The measure was signed into law on Monday by Gov. Andrew Cuomo. Like many other plans called for the by 2018 federal Farm Bill, New York’s regulates the cultivation of hemp within the state.
The law requires hemp processors to obtain licenses and stipulates that they must grow hemp varieties with no more that 0.3% THC levels by dry weight, which conforms to the federal definition of industrial hemp as opposed to marijuana.
The new law also seeks to specifically regulate the trade in cannabinoid extracts and finished goods, requiring additional licenses, third party lab testing and other requirements that seem to go beyond what federal law mandates for the manufacture and sale of garden-variety dietary supplements.
Bill is toned down version of earlier attempt at regulation
Attorney Rend Al Mondhiry of the firm Amin Talati Wasserman said the law is a refined version of an even more broad reaching bill that was passed by the New York legislature in July but which was not signed by Cuomo. That bill contained some problematical features, such as specifying that cannabinoids sold in finished goods within the state had to be sourced from New York suppliers.
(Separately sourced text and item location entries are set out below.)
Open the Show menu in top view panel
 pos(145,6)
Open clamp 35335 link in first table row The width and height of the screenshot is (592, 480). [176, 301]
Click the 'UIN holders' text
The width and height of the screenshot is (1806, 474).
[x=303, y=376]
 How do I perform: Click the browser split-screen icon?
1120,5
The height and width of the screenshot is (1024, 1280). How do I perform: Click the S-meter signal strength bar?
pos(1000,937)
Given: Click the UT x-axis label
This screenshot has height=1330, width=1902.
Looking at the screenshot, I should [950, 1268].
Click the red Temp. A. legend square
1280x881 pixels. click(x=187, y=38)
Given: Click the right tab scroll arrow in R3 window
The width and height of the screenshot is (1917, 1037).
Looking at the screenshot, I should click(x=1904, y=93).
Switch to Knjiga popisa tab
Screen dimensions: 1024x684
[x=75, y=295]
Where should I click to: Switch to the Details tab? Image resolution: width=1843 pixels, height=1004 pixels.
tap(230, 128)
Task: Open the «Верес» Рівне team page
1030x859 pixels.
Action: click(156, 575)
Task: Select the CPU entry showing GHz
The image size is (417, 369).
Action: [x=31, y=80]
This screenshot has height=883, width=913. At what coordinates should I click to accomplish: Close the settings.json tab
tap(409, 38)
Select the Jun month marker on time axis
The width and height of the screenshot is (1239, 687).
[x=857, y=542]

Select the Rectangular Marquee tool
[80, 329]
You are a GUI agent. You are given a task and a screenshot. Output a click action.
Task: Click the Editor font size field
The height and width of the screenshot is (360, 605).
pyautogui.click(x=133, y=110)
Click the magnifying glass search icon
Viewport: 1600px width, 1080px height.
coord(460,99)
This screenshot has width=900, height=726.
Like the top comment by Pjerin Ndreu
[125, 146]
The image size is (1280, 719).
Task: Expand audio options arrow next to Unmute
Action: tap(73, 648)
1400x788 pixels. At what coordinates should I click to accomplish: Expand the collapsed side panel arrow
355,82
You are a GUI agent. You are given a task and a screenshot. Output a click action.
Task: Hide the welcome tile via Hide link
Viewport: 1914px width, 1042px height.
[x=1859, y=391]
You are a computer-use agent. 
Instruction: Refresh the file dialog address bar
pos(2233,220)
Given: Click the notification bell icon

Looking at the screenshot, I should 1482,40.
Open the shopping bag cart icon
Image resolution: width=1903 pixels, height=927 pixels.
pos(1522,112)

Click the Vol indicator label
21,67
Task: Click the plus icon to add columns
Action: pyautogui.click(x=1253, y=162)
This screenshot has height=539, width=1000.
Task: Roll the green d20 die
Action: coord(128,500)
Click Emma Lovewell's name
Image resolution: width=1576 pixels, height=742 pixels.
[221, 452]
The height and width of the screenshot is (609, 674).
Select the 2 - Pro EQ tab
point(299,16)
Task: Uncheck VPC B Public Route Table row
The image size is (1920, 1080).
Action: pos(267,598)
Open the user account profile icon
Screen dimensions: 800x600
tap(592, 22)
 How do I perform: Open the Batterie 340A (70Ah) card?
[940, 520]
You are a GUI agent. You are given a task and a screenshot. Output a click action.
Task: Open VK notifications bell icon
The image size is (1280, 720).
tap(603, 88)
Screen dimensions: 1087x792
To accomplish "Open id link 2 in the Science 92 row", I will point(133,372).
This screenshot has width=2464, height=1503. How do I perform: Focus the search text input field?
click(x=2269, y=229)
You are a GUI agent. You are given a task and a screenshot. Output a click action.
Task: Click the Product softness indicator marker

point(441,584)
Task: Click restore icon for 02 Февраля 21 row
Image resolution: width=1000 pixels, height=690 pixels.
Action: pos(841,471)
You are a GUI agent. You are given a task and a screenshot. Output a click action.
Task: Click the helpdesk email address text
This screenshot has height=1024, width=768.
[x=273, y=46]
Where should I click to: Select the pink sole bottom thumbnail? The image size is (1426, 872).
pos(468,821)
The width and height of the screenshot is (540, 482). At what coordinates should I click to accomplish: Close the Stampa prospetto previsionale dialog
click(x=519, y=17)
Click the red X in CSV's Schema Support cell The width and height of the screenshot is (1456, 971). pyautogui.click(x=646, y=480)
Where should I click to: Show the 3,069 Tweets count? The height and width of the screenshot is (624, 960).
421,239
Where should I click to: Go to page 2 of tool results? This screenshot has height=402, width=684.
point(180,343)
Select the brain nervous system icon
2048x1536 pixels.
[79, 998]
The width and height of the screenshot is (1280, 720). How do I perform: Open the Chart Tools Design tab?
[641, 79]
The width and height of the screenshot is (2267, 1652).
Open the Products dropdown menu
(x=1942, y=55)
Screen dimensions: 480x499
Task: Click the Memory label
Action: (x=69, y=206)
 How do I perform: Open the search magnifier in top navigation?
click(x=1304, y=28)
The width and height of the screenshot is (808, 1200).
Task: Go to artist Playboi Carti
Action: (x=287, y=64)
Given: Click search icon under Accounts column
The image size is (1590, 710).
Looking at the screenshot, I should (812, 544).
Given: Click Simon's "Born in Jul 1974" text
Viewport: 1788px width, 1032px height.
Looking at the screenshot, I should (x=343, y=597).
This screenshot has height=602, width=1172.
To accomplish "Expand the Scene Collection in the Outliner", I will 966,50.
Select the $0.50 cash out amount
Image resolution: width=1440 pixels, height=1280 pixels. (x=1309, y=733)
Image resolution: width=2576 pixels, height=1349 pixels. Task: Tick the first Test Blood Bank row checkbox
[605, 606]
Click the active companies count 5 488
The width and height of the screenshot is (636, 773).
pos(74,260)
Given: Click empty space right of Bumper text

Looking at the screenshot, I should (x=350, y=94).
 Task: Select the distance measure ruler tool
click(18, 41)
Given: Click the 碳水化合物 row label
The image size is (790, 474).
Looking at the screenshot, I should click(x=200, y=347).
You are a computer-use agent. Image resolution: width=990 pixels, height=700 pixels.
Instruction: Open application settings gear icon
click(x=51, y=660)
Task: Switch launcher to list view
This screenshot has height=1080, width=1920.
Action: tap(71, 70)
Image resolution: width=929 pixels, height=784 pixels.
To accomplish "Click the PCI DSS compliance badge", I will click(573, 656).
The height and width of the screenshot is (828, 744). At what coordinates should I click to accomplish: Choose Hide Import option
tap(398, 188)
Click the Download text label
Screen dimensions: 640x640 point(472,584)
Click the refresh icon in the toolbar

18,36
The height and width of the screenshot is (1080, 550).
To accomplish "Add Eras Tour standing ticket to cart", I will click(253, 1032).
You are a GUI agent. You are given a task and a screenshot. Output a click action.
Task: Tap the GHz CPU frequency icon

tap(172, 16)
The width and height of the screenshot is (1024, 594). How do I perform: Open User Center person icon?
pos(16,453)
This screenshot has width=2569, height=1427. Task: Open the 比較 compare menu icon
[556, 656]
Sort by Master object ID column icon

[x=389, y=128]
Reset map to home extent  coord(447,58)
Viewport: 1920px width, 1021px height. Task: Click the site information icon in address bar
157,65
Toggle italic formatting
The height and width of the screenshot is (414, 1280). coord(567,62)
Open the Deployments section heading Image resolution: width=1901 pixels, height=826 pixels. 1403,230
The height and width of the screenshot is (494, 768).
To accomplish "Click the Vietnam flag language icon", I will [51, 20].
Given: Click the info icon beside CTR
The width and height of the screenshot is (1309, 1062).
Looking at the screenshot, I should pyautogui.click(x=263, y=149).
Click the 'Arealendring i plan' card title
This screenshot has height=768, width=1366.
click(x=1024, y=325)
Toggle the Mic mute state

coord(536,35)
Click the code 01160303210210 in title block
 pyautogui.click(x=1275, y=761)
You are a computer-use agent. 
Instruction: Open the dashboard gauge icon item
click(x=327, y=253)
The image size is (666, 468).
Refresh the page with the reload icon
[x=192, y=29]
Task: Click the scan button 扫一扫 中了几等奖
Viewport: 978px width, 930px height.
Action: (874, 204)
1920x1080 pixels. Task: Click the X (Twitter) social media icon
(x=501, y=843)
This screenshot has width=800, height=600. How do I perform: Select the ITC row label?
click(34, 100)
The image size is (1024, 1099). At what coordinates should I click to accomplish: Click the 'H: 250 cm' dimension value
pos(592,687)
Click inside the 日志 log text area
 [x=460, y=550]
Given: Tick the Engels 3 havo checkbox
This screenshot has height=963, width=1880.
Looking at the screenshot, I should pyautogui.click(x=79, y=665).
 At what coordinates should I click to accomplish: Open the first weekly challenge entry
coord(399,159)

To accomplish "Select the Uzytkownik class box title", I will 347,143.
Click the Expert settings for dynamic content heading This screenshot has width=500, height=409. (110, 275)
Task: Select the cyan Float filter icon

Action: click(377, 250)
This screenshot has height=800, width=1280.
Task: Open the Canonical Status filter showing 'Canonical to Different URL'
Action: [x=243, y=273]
In addition, at one point it specified a dosage—20 mg—of CBD that could be added to beverages. The new law omits some of the sticking points identified in the first version, Al Mondhiry said.
“The first law was controversial in that it very much favored New York producers of hemp. That was just one of several problematical provisions. Some of the requirements were burdensome,” she said.
Al Mondhiry said her firm worked with the US Hemp Roundtable in several meetings with New York officials to craft a compromise on the bill. She said the consensus was that the state wanted to create a comprehensively regulated marketplace for hemp.
In some ways, Al Mondhiry said the current climate on hemp mirrors what happened back in the day with the state of California and various environmental rules, such as for auto emissions. The idea was, the federal government is not doing enough, so we’ll step up to the plate to create our own rules.
“That’s exactly what’s happening here with hemp and CBD. The federal government and specifically the FDA is not moving fast enough to regulate this category so the states are stepping in to do it themselves. FDA rules are the floor here, not the ceiling,” she said.
Rules specific to cannabinoid trade
Attorney Marc Ullman, of counsel with the firm Rivkin Radler, said it’s significant that the new law vests authority in both the state’s Department of Agriculture as well as its Department of Health, which has some responsibilities similar to those of FDA.
“It clearly contemplates a market in cannabinoids. The potential for a well ordered marketplace appears to exist. We essentially have licensing provisions from farm to shelf, and there is a framework for the state to establish an intrastate market,” Ullman said.
“As always the devil is going to be in the details, especially now that FDA has expressed safety concerns,” he added.
Al Mondhiry concurred that the subsequent rulemaking activity will need to be closely monitored. For example, the new law includes this provision: “The commissioner may establish and adopt official grades and standards for cannabinoid hemp, hemp extract and products derived therefrom as he or she may deem advisable, which are produced for sale in the this state.”
“What they are striving for was to set a high bar for hemp derived products. As I read it, there is quite a bit of discretion for the state to set some strict standards in rule making,” she said.